Given text »
start

The Highways Agency is increasingly using business analytics to orchestrate traffic flow in real time

The Highways Agency has a data analysis job like no other in the UK.

As an executive agency of the Department for Transport, it operates, maintains and upgrades the road network in England – 4,500 miles of motorways and trunk roads – with a mission to provide safe and reliable roads, and to keep motorists moving.

Some of the challenges are long term, others need immediate action. For example, faced with an accident on the M25 that closes all the lanes in one direction, it knows that the tailback will lengthen fast – at a mile a minute – and knows decisions on how to divert traffic or warn approaching drivers need to be taken swiftly.

Until recently, the ability to analyse such situations was distinctly historical in nature: vast amounts of data were collected – from both internal and external sources – but that information on a particular stretch of road, on accidents or patterns of traffic flow was assessed at in retrospect.

Now, however, the Agency is enhancing its capabilities with live information feeds and analysis that are already enabling it to react to incidents and optimise the flow of traffic in real time.

To do so it is extending a 2005 initiative, the Roads Information Framework (RIF) programme, which involves the use of business intelligence (BI) tools and the creation of a data warehouse, and which has already dramatically improved decision-making and reporting capabilities that were previously based more on expert judgement than deep data analysis.

The technology behind that core infrastructure is MicroStrategy’s business intelligence platform – a technology set currently accessed by between 50 to 100 users focused on monitoring journey times, reliability and safety on the road.

The Agency already has lots of raw information streaming in, in real time.

Buried in trunk roads and motorways around England are over a thousand ‘inductive loops’ which measure the number of vehicles passing over them. These monitors can also detect the speed of the vehicle and its type – whether it is a car, an HGV or a caravan.

end

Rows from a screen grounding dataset
start

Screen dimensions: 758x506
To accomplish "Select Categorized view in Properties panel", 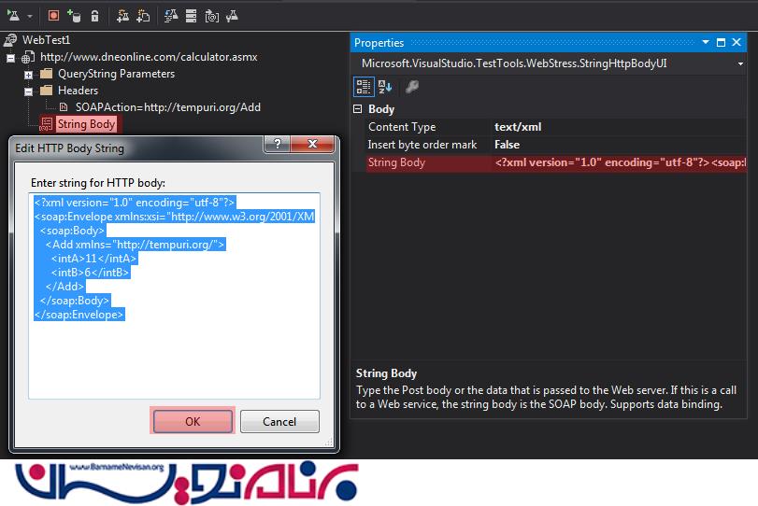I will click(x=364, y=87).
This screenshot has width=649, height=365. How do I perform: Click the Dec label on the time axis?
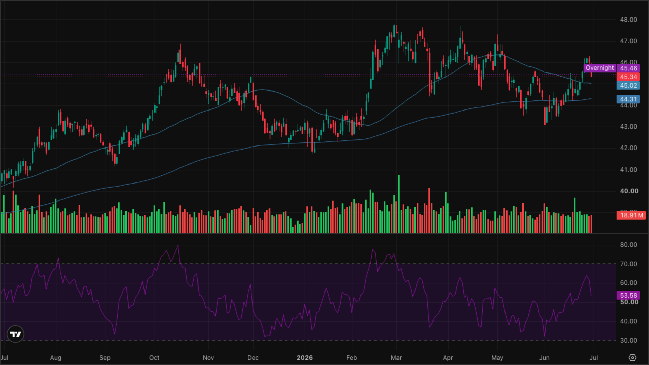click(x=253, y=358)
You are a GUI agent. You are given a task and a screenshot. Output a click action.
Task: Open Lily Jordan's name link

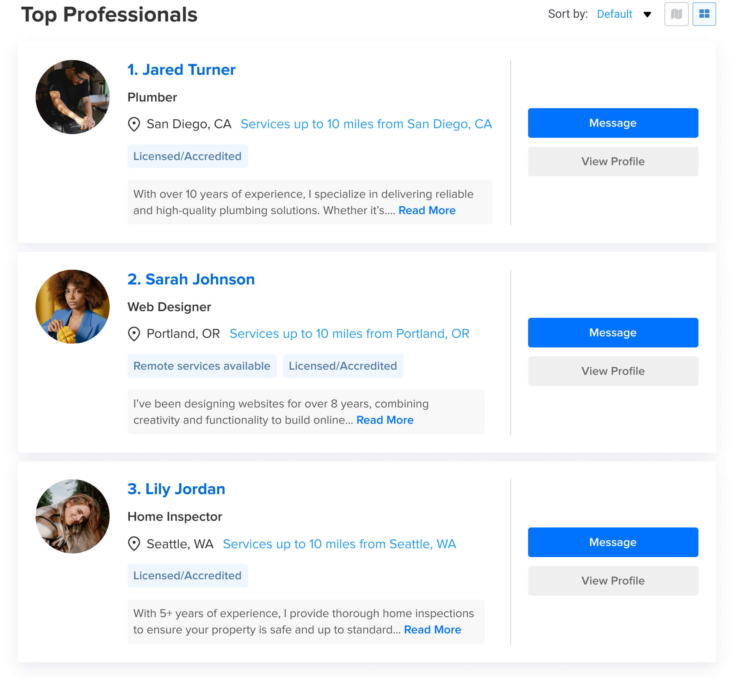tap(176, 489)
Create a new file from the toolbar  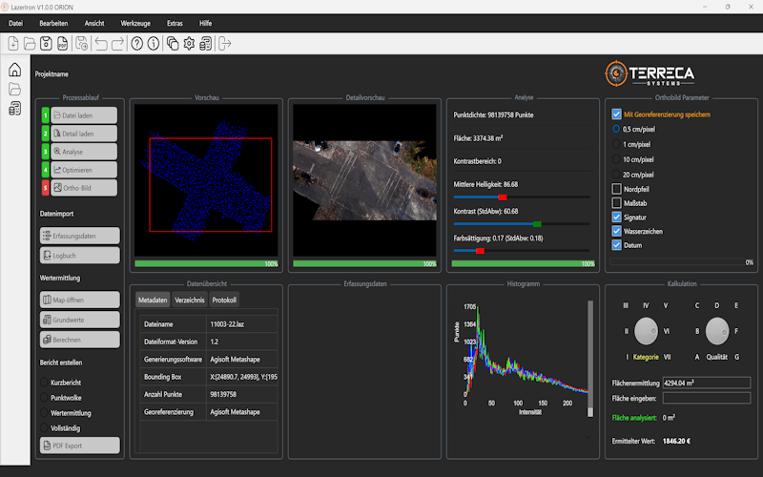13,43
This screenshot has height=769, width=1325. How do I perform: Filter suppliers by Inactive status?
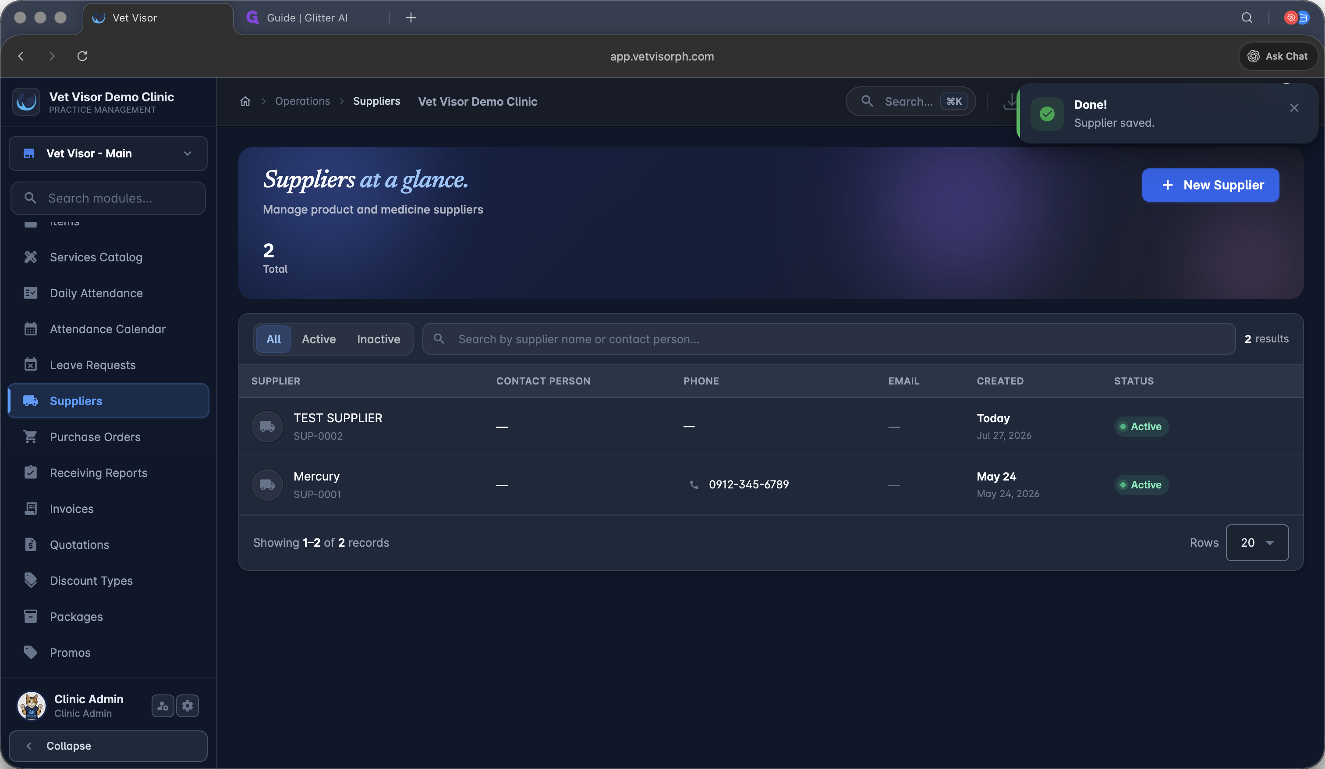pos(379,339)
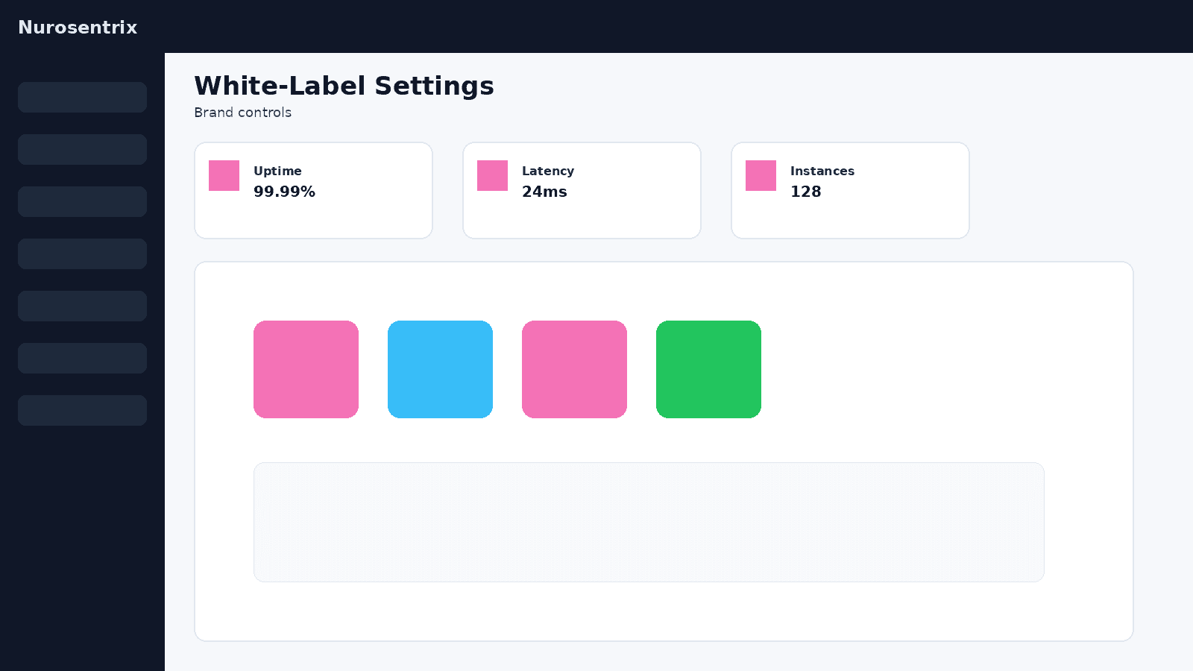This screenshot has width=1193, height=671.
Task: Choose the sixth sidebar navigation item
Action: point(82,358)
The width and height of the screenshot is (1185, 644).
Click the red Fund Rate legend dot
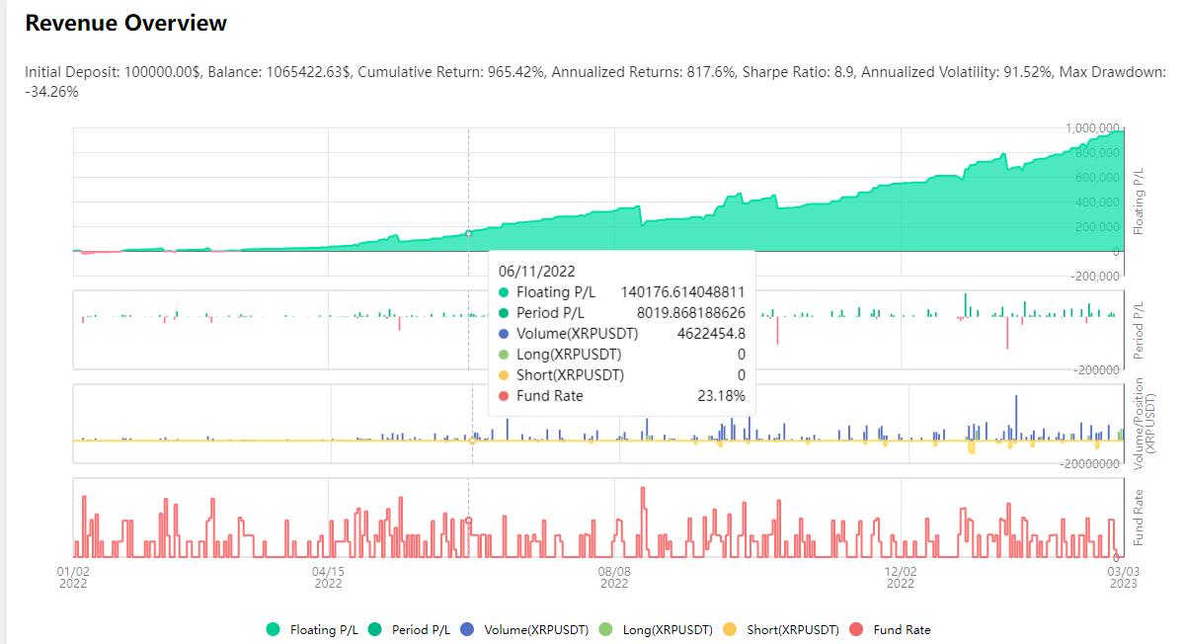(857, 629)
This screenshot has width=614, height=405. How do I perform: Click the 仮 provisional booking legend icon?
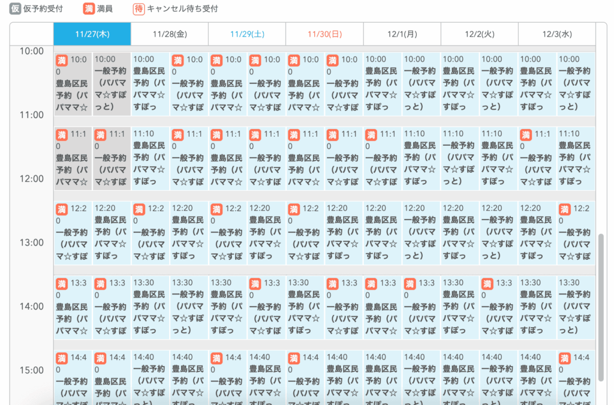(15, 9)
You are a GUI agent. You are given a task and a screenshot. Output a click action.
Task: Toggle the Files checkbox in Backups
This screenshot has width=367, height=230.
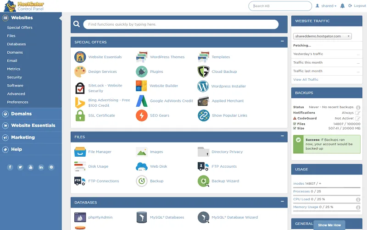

end

The request » Please copy word for word the part of the Highways Agency text above that opens with the words "Now, however, the" and closes with "in, in real time.".

Task answer »
Now, however, the Agency is enhancing its capabilities with live information feeds and analysis that are already enabling it to react to incidents and optimise the flow of traffic in real time.

To do so it is extending a 2005 initiative, the Roads Information Framework (RIF) programme, which involves the use of business intelligence (BI) tools and the creation of a data warehouse, and which has already dramatically improved decision-making and reporting capabilities that were previously based more on expert judgement than deep data analysis.

The technology behind that core infrastructure is MicroStrategy’s business intelligence platform – a technology set currently accessed by between 50 to 100 users focused on monitoring journey times, reliability and safety on the road.

The Agency already has lots of raw information streaming in, in real time.